Walkthrough: Making scatterplots
(15 minutes)
Now that we’ve had some practice making one-dimensional histograms, let’s
make a two-dimensional histogram. Let’s see if we can take the same approach
that we did for Exercise 1. To make a 1-D histogram we used
Histo1D
; when I look at the RDataFrame web page
I see there’s a Histo2D
method. So it’s obvious that it should be something like:
hist2dim = dataframe.Histo2D("ebeam","px");
hist2dim->Draw();
canvas.Draw();
hist2dim = dataframe.Histo2D("ebeam","px")
hist2dim.Draw()
canvas.Draw()
Give it a try!
Hey, what’s happening? Am I being sneaky again?
Not this time. This one of those (fortunately rare) cases where ROOT is not
uniform in its approach.
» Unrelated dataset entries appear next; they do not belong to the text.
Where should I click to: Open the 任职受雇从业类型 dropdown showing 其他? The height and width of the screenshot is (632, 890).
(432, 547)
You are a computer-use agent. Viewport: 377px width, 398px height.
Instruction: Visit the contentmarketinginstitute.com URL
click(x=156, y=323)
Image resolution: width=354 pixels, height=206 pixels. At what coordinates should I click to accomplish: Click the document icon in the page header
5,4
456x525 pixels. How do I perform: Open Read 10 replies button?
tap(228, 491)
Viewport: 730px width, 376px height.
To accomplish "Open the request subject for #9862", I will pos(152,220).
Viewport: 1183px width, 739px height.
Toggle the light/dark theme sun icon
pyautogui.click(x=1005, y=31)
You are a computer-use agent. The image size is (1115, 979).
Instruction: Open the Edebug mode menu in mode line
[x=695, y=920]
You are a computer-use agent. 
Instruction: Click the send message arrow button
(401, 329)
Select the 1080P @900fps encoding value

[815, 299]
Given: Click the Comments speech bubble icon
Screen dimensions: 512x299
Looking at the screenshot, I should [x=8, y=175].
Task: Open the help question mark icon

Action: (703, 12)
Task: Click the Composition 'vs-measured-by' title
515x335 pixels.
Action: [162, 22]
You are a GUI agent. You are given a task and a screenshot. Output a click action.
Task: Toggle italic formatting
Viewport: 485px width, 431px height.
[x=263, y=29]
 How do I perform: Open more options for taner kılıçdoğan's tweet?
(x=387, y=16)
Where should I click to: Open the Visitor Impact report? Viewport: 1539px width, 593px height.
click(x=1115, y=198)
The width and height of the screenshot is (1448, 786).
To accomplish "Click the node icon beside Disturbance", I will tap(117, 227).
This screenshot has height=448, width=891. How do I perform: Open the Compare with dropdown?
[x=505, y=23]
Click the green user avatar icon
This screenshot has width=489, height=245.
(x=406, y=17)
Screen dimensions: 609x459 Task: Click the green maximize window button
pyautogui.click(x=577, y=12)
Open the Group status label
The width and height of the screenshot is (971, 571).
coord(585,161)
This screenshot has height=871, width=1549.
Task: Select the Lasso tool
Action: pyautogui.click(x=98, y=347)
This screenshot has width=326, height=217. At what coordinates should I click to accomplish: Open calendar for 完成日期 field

In order to make a 2D histogram with RDataFrame
, you have to supply
the same parameters to Histo2D
as if you were to create such a
histogram “by hand.”
If you look up TH2D, in analogy
with TH1D, you’ll see that the
arguments to TH2D
are something like:
hist2d = TH2D("name","title",nxbins,xlo,xhi,nybins,ylo,yhi)
where:
"name"
is the ROOT name of the histogram;"title"
is the title of histogram, which is shown at the top of the plot;nxbins
is the number of bins on the x-axis;xlo
is the lower limit of the x-axis of the plot;xhi
is the upper limit of the x-axis of the plot;nybins
is the number of bins on the y-axis;ylo
is the lower limit of the y-axis of the plot;yhi
is the upper limit of the y-axis of the plot.
When using RDataFrame
, you have explicitly supply these values to Histo2D
like this:
Histo2D(("name", "title", nxbins, xlo, xhi, nybins, ylo, yhi),"ebeam","px")
Here’s how it looks in the actual code, specifying the TH2D
parameters in an
initializer list in the respective languages:
hist2dim = dataframe.Histo2D({"hist2dim", "ebeam vs px", 100, 149, 151, 100, -20, 20},"ebeam","px");
hist2dim->Draw();
canvas.Draw();
hist2dim = dataframe.Histo2D(("hist2dim", "ebeam vs px", 100, 149, 151, 100, -20, 20),"ebeam","px")
hist2dim.Draw()
canvas.Draw()
Give it a try!
Note
This is a scatterplot, a handy way of observing the correlations between
two variables. The Histo2D
command interprets the last two variables as
“x”,“y” to define which axes to use.
It’s easy to fall into the trap of thinking that each (x,y) point on a scatterplot represents two values in your n-tuple. The scatterplot is a grid; each square in the grid is randomly populated with a density of dots proportional to the number of values in that square.
This leads to the question: How did I know the values for xlo
, xhi
, ylo
, and yhi
in the
above examples? The answer is that I made 1-D plots for the variables so I knew their range,
then used those values for the 2-D axis limits.1\(^,\)2
Now that you have the recipe, try making scatterplots of different pairs of variables. Do you see any correlations?
Note
If you see a shapeless blob on the scatterplot, the variables are likely
to be uncorrelated; for example, plot px
versus py
. If you see a
pattern, there may be a correlation; for example, plot pz
versus
zv
. It appears that the higher pz
is, the lower zv
is, and
vice versa. Perhaps the particle loses energy before it is deflected in
the target.

Figure 51: https://xkcd.com/552/ by Randall Munroe
- 1
There’s another obvious question: Why is this necessary? The
Histo1D
method is able to automatically determine the scale of its single x-axis; why can’tHisto2D
do the same for its axes?I hunted for the reason, and finally asked the question on the ROOT Forums. The answer has to do with being able to use
RDataFrame
with multiple threads, a subject I address in the intermediate topics section. While running with multiple execution threads, the ROOT developers can make automatic scaling ofHisto1D
work, but they haven’t figured out how to make automatic axis scaling work withHisto2D
(orHisto3D
, for that matter).The lesson here: Even though
RDataFrame
is generally easier to use (yes, really!) than the techniques described in The C++ Path or The Python Path, there are still times when you have deal with ROOT’s peculiarities.- 2
You can also explicitly specify the parameters when creating a 1-D histogram; e.g.,
hist1 = dataframe.Histo1D(("h1", "ebeam", 100, 149, 151),"ebeam")
You might want to do this if you want to override the automatic histogram limits, or you want to set the histogram title.